Please give the lines of the entries between the line holding "This screenshot has height=1176, width=1008." and the line holding "Click the Drawdown", inclusive, as a numbered list with blank lines left out.

Word and element location data:
__________________________________________________
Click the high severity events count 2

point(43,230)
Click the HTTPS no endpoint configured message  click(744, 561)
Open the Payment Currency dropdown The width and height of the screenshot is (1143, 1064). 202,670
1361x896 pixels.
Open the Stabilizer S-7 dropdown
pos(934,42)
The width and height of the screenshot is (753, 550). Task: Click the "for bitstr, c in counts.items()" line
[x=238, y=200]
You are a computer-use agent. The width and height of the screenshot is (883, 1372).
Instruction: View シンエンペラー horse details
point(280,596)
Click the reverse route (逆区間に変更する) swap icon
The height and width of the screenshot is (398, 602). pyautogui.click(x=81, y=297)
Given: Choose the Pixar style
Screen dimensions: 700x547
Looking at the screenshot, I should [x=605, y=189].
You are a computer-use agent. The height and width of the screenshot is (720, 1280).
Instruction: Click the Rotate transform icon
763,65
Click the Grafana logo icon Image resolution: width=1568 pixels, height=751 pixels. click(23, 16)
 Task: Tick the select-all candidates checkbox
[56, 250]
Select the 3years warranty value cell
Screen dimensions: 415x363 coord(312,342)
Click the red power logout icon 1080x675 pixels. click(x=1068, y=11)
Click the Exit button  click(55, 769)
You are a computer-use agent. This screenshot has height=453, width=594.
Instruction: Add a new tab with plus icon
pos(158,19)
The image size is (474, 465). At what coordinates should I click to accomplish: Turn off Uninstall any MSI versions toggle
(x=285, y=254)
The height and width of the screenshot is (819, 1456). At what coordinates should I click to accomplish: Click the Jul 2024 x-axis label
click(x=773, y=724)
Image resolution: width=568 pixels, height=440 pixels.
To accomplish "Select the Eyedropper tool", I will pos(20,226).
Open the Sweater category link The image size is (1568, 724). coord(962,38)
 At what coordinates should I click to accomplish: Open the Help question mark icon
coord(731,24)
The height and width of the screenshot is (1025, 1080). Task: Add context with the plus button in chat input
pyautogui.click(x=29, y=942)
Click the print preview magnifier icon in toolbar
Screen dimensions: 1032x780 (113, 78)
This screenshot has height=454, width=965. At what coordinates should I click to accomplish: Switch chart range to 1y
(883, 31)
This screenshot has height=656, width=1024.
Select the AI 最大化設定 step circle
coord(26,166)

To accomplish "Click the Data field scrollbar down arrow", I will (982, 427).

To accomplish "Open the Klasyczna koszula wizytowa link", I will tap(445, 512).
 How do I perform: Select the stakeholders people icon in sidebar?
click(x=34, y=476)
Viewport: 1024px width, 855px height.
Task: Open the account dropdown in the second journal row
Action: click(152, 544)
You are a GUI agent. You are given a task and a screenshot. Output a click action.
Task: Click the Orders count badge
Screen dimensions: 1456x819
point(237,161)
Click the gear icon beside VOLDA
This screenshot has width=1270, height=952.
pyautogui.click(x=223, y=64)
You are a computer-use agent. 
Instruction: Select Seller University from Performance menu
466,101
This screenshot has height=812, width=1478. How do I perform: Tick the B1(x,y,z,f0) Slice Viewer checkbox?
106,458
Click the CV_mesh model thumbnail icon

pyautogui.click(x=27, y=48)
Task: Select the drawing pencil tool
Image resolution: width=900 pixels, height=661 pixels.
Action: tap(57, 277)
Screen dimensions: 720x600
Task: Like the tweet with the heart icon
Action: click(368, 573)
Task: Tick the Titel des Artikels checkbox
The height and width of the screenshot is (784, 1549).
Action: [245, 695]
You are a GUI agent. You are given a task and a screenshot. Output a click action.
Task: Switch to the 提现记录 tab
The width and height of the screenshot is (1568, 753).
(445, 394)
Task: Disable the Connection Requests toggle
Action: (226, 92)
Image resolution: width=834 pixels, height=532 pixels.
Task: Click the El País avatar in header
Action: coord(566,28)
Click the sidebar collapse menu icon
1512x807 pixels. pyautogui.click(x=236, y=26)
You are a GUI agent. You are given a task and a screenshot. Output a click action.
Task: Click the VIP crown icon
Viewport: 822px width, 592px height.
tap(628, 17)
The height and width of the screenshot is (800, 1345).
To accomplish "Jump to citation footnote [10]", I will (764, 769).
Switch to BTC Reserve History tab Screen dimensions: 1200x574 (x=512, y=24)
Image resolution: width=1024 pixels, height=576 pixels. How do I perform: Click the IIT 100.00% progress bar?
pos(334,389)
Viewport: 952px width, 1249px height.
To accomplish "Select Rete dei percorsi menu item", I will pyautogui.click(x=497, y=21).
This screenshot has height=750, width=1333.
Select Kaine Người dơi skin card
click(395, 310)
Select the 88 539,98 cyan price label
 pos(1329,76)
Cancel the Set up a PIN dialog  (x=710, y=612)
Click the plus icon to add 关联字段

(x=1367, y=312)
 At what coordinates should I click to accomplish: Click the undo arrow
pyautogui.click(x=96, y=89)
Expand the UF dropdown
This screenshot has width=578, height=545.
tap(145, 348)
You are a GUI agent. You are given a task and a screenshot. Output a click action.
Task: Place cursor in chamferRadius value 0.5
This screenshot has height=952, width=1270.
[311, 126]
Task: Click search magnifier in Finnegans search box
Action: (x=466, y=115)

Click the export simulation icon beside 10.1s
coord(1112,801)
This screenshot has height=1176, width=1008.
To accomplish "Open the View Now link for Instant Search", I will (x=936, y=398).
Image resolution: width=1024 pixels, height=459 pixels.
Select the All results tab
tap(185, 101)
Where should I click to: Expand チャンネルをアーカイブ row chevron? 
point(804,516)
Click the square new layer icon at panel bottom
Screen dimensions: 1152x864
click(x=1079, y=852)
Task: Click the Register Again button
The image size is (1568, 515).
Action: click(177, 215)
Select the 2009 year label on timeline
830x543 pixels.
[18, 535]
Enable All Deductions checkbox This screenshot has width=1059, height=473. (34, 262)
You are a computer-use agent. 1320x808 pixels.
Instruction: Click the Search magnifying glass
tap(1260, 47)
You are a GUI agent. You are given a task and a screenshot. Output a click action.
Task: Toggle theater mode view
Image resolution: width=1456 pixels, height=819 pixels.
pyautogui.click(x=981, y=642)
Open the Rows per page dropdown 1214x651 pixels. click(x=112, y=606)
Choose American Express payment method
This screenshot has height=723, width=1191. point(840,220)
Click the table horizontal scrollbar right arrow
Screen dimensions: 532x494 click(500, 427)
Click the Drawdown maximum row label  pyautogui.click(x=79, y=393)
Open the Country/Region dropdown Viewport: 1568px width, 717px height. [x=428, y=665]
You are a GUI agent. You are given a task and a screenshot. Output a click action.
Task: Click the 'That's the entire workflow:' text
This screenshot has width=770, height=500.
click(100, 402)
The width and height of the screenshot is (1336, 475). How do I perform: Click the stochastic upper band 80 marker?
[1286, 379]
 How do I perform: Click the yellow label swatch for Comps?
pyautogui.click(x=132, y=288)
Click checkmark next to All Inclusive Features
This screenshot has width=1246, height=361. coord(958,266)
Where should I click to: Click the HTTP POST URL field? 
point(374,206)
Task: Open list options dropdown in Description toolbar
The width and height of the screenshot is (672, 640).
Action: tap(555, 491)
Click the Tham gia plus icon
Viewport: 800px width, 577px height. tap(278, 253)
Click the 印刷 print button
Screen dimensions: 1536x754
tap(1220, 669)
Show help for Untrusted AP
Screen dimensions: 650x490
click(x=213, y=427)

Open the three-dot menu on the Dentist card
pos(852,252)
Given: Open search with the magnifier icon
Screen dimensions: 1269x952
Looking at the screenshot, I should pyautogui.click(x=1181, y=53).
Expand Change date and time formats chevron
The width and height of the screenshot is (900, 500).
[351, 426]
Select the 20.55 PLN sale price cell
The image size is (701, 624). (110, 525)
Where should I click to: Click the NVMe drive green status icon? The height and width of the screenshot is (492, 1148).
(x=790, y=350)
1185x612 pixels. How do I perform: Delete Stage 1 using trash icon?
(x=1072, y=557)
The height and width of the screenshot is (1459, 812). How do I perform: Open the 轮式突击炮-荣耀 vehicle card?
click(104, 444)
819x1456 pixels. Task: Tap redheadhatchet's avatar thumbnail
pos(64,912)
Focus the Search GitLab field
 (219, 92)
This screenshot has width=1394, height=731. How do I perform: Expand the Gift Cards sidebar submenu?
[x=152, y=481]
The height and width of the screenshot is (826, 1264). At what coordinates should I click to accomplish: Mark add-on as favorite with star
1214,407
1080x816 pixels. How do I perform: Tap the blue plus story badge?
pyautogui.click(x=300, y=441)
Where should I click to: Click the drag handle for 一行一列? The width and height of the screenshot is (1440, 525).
__________________________________________________
**SOLVED EXERCISE**
1. This screenshot has height=1176, width=1008.
2. To accomplish "Open the View Now link for Instant Search", I will (x=936, y=398).
3. Image resolution: width=1024 pixels, height=459 pixels.
4. Select the All results tab
5. tap(185, 101)
6. Where should I click to: Expand チャンネルをアーカイブ row chevron? 
7. point(804,516)
8. Click the square new layer icon at panel bottom
9. Screen dimensions: 1152x864
10. click(x=1079, y=852)
11. Task: Click the Register Again button
12. The image size is (1568, 515).
13. Action: click(177, 215)
14. Select the 2009 year label on timeline
15. 830x543 pixels.
16. [18, 535]
17. Enable All Deductions checkbox This screenshot has width=1059, height=473. (34, 262)
18. You are a computer-use agent. 1320x808 pixels.
19. Instruction: Click the Search magnifying glass
20. tap(1260, 47)
21. You are a GUI agent. You are given a task and a screenshot. Output a click action.
22. Task: Toggle theater mode view
23. Image resolution: width=1456 pixels, height=819 pixels.
24. pyautogui.click(x=981, y=642)
25. Open the Rows per page dropdown 1214x651 pixels. click(x=112, y=606)
26. Choose American Express payment method
27. This screenshot has height=723, width=1191. point(840,220)
28. Click the table horizontal scrollbar right arrow
29. Screen dimensions: 532x494 click(500, 427)
30. Click the Drawdown maximum row label  pyautogui.click(x=79, y=393)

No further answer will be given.